■ ASSIGNMENT:
Each entry is to be output as written, so that none is missing.
─── RECORD SET ───
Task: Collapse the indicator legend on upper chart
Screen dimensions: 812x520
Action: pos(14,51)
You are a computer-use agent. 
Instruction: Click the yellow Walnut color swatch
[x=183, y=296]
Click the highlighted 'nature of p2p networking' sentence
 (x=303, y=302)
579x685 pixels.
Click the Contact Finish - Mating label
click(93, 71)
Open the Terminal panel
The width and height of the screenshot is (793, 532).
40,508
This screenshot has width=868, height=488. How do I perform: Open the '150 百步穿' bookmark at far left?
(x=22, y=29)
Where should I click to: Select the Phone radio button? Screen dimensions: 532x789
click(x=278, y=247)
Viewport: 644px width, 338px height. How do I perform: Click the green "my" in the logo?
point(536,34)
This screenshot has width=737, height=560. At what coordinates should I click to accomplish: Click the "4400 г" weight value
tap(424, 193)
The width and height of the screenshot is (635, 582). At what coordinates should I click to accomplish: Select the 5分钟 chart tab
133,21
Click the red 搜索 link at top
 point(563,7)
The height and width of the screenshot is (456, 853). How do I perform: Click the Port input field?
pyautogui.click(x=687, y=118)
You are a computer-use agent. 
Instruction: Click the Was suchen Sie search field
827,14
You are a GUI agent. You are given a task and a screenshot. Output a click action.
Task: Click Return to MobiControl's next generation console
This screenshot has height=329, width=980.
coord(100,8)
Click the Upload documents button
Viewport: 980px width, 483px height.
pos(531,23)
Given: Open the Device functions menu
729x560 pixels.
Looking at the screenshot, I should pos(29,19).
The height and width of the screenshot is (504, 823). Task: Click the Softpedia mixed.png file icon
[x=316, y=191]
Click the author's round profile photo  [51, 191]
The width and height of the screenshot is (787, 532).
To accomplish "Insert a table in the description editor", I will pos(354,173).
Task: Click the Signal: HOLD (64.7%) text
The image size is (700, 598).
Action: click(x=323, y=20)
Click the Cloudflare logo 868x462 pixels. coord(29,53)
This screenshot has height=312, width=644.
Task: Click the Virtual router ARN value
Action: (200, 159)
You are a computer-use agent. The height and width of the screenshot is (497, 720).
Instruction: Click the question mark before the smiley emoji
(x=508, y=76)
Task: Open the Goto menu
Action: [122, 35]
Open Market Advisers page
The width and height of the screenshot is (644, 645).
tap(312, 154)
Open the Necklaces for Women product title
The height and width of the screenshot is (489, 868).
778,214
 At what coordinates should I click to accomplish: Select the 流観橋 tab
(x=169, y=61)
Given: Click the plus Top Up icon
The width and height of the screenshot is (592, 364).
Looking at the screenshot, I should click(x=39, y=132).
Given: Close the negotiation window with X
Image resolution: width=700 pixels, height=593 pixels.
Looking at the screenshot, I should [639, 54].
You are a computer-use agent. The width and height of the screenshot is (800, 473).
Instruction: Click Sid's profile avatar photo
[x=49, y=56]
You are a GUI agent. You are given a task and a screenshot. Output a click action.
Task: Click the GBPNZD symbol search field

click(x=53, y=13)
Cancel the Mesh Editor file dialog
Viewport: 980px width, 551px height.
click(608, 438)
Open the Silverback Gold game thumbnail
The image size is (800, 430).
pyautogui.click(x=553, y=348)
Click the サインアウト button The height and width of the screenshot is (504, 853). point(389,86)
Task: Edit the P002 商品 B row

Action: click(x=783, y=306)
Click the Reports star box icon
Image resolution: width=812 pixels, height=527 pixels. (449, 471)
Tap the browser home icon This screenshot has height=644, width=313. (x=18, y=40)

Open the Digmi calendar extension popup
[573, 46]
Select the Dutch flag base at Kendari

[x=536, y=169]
───
■ RESULT FOR THIS TASK:
Task: Collapse the indicator legend on upper chart
Screen dimensions: 812x520
Action: pos(14,51)
You are a computer-use agent. 
Instruction: Click the yellow Walnut color swatch
[x=183, y=296]
Click the highlighted 'nature of p2p networking' sentence
 (x=303, y=302)
579x685 pixels.
Click the Contact Finish - Mating label
click(93, 71)
Open the Terminal panel
The width and height of the screenshot is (793, 532).
40,508
This screenshot has width=868, height=488. How do I perform: Open the '150 百步穿' bookmark at far left?
(x=22, y=29)
Where should I click to: Select the Phone radio button? Screen dimensions: 532x789
click(x=278, y=247)
Viewport: 644px width, 338px height. How do I perform: Click the green "my" in the logo?
point(536,34)
This screenshot has width=737, height=560. At what coordinates should I click to accomplish: Click the "4400 г" weight value
tap(424, 193)
The width and height of the screenshot is (635, 582). At what coordinates should I click to accomplish: Select the 5分钟 chart tab
133,21
Click the red 搜索 link at top
 point(563,7)
The height and width of the screenshot is (456, 853). How do I perform: Click the Port input field?
pyautogui.click(x=687, y=118)
You are a computer-use agent. 
Instruction: Click the Was suchen Sie search field
827,14
You are a GUI agent. You are given a task and a screenshot. Output a click action.
Task: Click Return to MobiControl's next generation console
This screenshot has height=329, width=980.
coord(100,8)
Click the Upload documents button
Viewport: 980px width, 483px height.
pos(531,23)
Given: Open the Device functions menu
729x560 pixels.
Looking at the screenshot, I should pos(29,19).
The height and width of the screenshot is (504, 823). Task: Click the Softpedia mixed.png file icon
[x=316, y=191]
Click the author's round profile photo  [51, 191]
The width and height of the screenshot is (787, 532).
To accomplish "Insert a table in the description editor", I will pos(354,173).
Task: Click the Signal: HOLD (64.7%) text
The image size is (700, 598).
Action: click(x=323, y=20)
Click the Cloudflare logo 868x462 pixels. coord(29,53)
This screenshot has height=312, width=644.
Task: Click the Virtual router ARN value
Action: (200, 159)
You are a computer-use agent. The height and width of the screenshot is (497, 720).
Instruction: Click the question mark before the smiley emoji
(x=508, y=76)
Task: Open the Goto menu
Action: [122, 35]
Open Market Advisers page
The width and height of the screenshot is (644, 645).
tap(312, 154)
Open the Necklaces for Women product title
The height and width of the screenshot is (489, 868).
778,214
 At what coordinates should I click to accomplish: Select the 流観橋 tab
(x=169, y=61)
Given: Click the plus Top Up icon
The width and height of the screenshot is (592, 364).
Looking at the screenshot, I should click(x=39, y=132).
Given: Close the negotiation window with X
Image resolution: width=700 pixels, height=593 pixels.
Looking at the screenshot, I should [639, 54].
You are a computer-use agent. The width and height of the screenshot is (800, 473).
Instruction: Click Sid's profile avatar photo
[x=49, y=56]
You are a GUI agent. You are given a task and a screenshot. Output a click action.
Task: Click the GBPNZD symbol search field

click(x=53, y=13)
Cancel the Mesh Editor file dialog
Viewport: 980px width, 551px height.
click(608, 438)
Open the Silverback Gold game thumbnail
The image size is (800, 430).
pyautogui.click(x=553, y=348)
Click the サインアウト button The height and width of the screenshot is (504, 853). point(389,86)
Task: Edit the P002 商品 B row

Action: click(x=783, y=306)
Click the Reports star box icon
Image resolution: width=812 pixels, height=527 pixels. (449, 471)
Tap the browser home icon This screenshot has height=644, width=313. (x=18, y=40)

Open the Digmi calendar extension popup
[573, 46]
Select the Dutch flag base at Kendari

[x=536, y=169]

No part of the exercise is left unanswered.